Un recente studio, pubblicato sul “Journal of the Royal Society Interface”, ha svelato un affascinante adattamento evolutivo degli scorpioni: la loro capacità di utilizzare i metalli per potenziare le proprie “armi” naturali. La ricerca ha messo in luce una vera e propria metallurgia biologica, un superpotere affinato nel corso di milioni di anni.

L’uso di elementi metallici non è una novità nel regno animale. L’uomo stesso, ad esempio, sfrutta il ferro contenuto nell’emoglobina per trasportare l’ossigeno nel sangue. Gli scorpioni, tuttavia, hanno sviluppato questa caratteristica per scopi predatori, rinforzando tenaglie e pungiglioni per immobilizzare o perforare le loro prede.

Un team di ricercatori australiani ha approfondito questo fenomeno analizzando 18 diverse specie di scorpioni attraverso tecniche di micro-analisi ai raggi X. Le indagini hanno rivelato una massiccia presenza di zinco, concentrato soprattutto sulla punta delle tenaglie e del pungiglione, i punti di impatto destinati a penetrare le difese della preda. In molte specie, lo zinco nelle tenaglie è accompagnato anche da tracce di ferro.

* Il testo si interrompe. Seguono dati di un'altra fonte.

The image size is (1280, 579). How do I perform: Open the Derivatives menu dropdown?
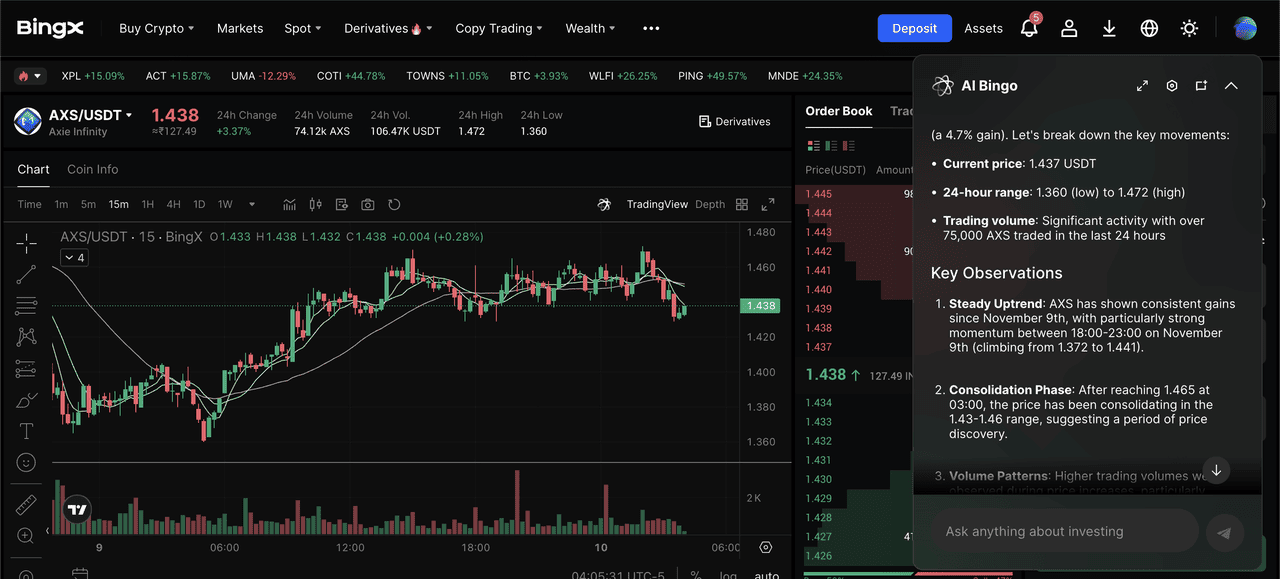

Il resto di queste strutture offensive, invece, è risultato essere rinforzato con un altro metallo, il manganese. Questa distribuzione strategica degli elementi suggerisce una specializzazione funzionale precisa, dove ogni metallo svolge un ruolo specifico nella struttura complessiva dell’arma.

Inizialmente, i ricercatori avevano ipotizzato che lo zinco servisse ad aumentare la forza di penetrazione delle armi. Ulteriori analisi hanno però mostrato una realtà diversa e più complessa. Le tenaglie e i pungiglioni più ricchi di zinco sono risultati essere anche i più sottili e apparentemente delicati.

Questa scoperta ha portato a una nuova conclusione: lo zinco non serve tanto a rendere le armi più potenti, quanto a renderle più resilienti e durevoli. Permette quindi agli scorpioni di avere appendici più leggere e agili senza sacrificarne la resistenza strutturale durante la caccia.

Lo studio ha inoltre evidenziato una relazione inversa tra la quantità di zinco nelle tenaglie e quella nei pungiglioni. Le specie che hanno investito più risorse nel rinforzare le prime ne hanno meno a disposizione per il secondo, e viceversa. Questa scelta è direttamente collegata alla strategia di caccia prevalente di ogni specie.

Nonostante queste scoperte, la metallurgia degli scorpioni rimane un campo di ricerca con molte domande aperte. Ad esempio, non si è ancora compreso se esistano differenze significative tra maschi e femmine o perché il ferro sia presente nelle tenaglie ma non nei pungiglioni. La scienza ha appena iniziato a scalfire la superficie di questo incredibile adattamento naturale.